## Trecho da página

--

As medidas tomadas pelos combatentes da Comuna não podiam ser mais do que essa ponte de ligação, porque a sua reorganização política do Estado carecia da apropriada base econômica.
Na Revolução Russa, a ponte de ligação tornou-se uma estrutura mais propriamente coerente. Já em 1905, em Petersburgo, Moscou, etc., existia a instituição dos conselhos operários, embora em breve tivesse que ceder terreno à reação. Mas a sua imagem impressionara os trabalhadores e, na revolução de Março de 1917, a massa dos operários russos tomou imediatamente conta da formação de conselhos de novo, não por falta de outras formas de organização, mas porque a revolução despertava neles a necessidade ativa de uma fusão como classe. Radek escreveu na altura, observando este fenômeno: “O partido apenas pode chamar sempre os operários mais habilitados, mais lúcidos. Mostra um caminho largo, horizontes abertos, pressupõe um certo nível de consciência proletária. O sindicato apela para as necessidades mais diretas das massas, mas organiza-se por ocupações, no melhor dos casos por ramos de indústria, mas não como classe. No período do desenvolvimento pacífico só as fileiras da frente do proletariado têm consciência de classe. Contudo, a revolução consiste em arrancar do seu letargo as mais largas camadas do proletariado, mesmo as que até então encaravam a política com hostilidade, e imbuí-las de efervescência. Acordam, querem agir; vários partidos burgueses e socialistas, diferentes quanto ao objetivo dos seus esforços, e quanto à via que pretendem seguir, voltam-se para elas. A classe operária sente instintivamente que pode triunfar como classe. Procura organizar-se como classe. E este sentimento, que só como classe pode conquistar, de que os esforços dos seus opositores, que se agrupam em torno de um simples partido, não podem sair vitoriosos, é tão grande que, com a continuação da liberdade de agitação pelos slogans partidários, mesmo as seções mais avançadas do proletariado, cujos esforços vão além dos momentâneos desejos da classe, submetem-se à organização de classe nos dias decisivos. Fazem-no com base numa perspectiva mais clara da natureza da revolução proletária. Na época pacífica do movimento a vanguarda proletária propõe-se objetivos políticos extremamente limitados, para cuja realização não era necessária a força de toda a classe. A revolução põe a questão da conquista do poder na ordem do dia. Para tal as energias da avant-garde não são suficientes. Os conselhos operários tornam-se, então, o terreno onde a classe operária se reúne”.
Os revolucionários russos, os operários e pequenos camponeses, conquistaram o poder político com a ajuda dos conselhos. Tomaram o poder só para si, não o partilharam mais com nenhum resquício da burguesia. Dividiram a Rússia em distritos, nos ·quais os Sovietes eram eleitos pelos operários e camponeses pobres, primeiro para as áreas locais, depois para os distritos; os Sovietes Distritais elegiam o Soviete Central para todo o Estado e o Comité Executivo saído do Congresso destes Sovietes. Todos os membros dos Sovietes municipais, distritais e Central, tal como todos os funcionários e empregados só eram eleitos a curto prazo; permaneciam sempre dependentes do seu eleitorado, a quem prestavam contas.

--

## Dados fornecidos
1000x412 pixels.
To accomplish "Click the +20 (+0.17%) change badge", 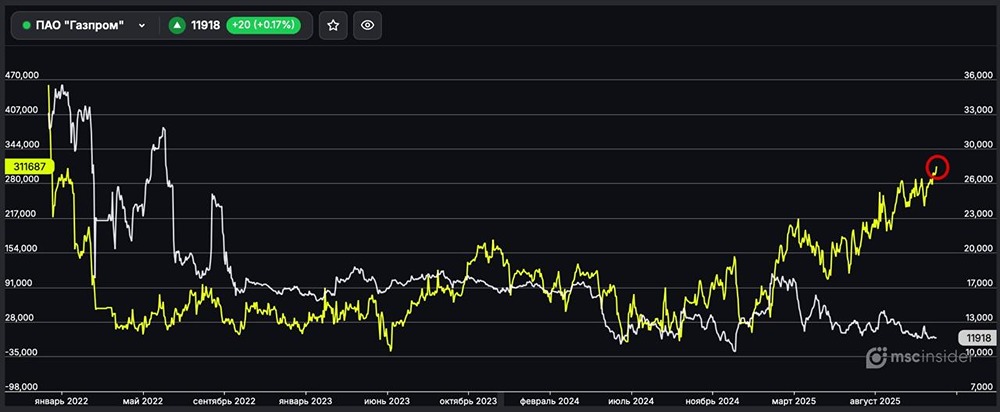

--

## Exercícios propostos
1. Indique se cada afirmação concorda com o trecho sobre os conselhos operários e cite as palavras do trecho que o decidem: (a) Os conselhos operários já existiam em Petersburgo e Moscou em 1905. (b) Os revolucionários russos partilharam o poder com parte da burguesia. (c) Os membros dos Sovietes eram eleitos por longo prazo.
2. Escreva a continuação do trecho sobre os conselhos operários, começando logo após a última frase apresentada.
O material é independente do trecho da página.

## Respostas em ordem
1.
(a) Sim: "Já em 1905, em Petersburgo, Moscou, etc., existia a instituição dos conselhos operários".
(b) Não: "Tomaram o poder só para si, não o partilharam mais com nenhum resquício da burguesia."
(c) Não: "só eram eleitos a curto prazo".

2.
Nos conselhos operários os trabalhadores encontraram a sua organização, a sua fusão à escala de classe e expressão da sua vontade, a sua forma e essência. Para a revolução assim como para a sociedade socialista.
Através do estabelecimento de conselhos operários, mesmo que não tivessem podido manter a sua forma revolucionária e tornar-se efetivos para as tarefas do socialismo, a Revolução Russa deu aos trabalhadores do mundo o exemplo de como se faria a revolução – como fenômeno proletário.
Com este exemplo pela frente o proletariado pode preparar a revolução mundial. O proletariado mundial, para se transportar – e só ele – para o poder econômico e político onde quer que comece a desenrolar-se uma revolução proletária, antes, durante e depois das lutas, terá que criar conselhos operários nas municipalidades, distritos, províncias, regiões e nações.
Quando o levantamento Alemão de Novembro surgiu, apareceu subitamente no centro de todas as exigências e slogans revolucionários a palavra de ordem: Todo o poder para os Conselhos!
E imediatamente surgiram conselhos de operários e soldados.
Eram certamente incompletos e muitas vezes inadequados – também aqui o operário alemão confirmou a velha lição, que os alemães não têm grande aptidão para a revolução – mas não eram assim tão maus, mal conduzidos e desunidos como diziam as críticas dos partidos e a hostilidade dos contrarrevolucionários. Por maiores que fossem os seus erros, representavam um princípio – o princípio da revolução proletária, o princípio da construção socialista. Aí reside o seu significado, o seu valor para a história do mundo. E nisso se deve basear o respeito que lhes é devido.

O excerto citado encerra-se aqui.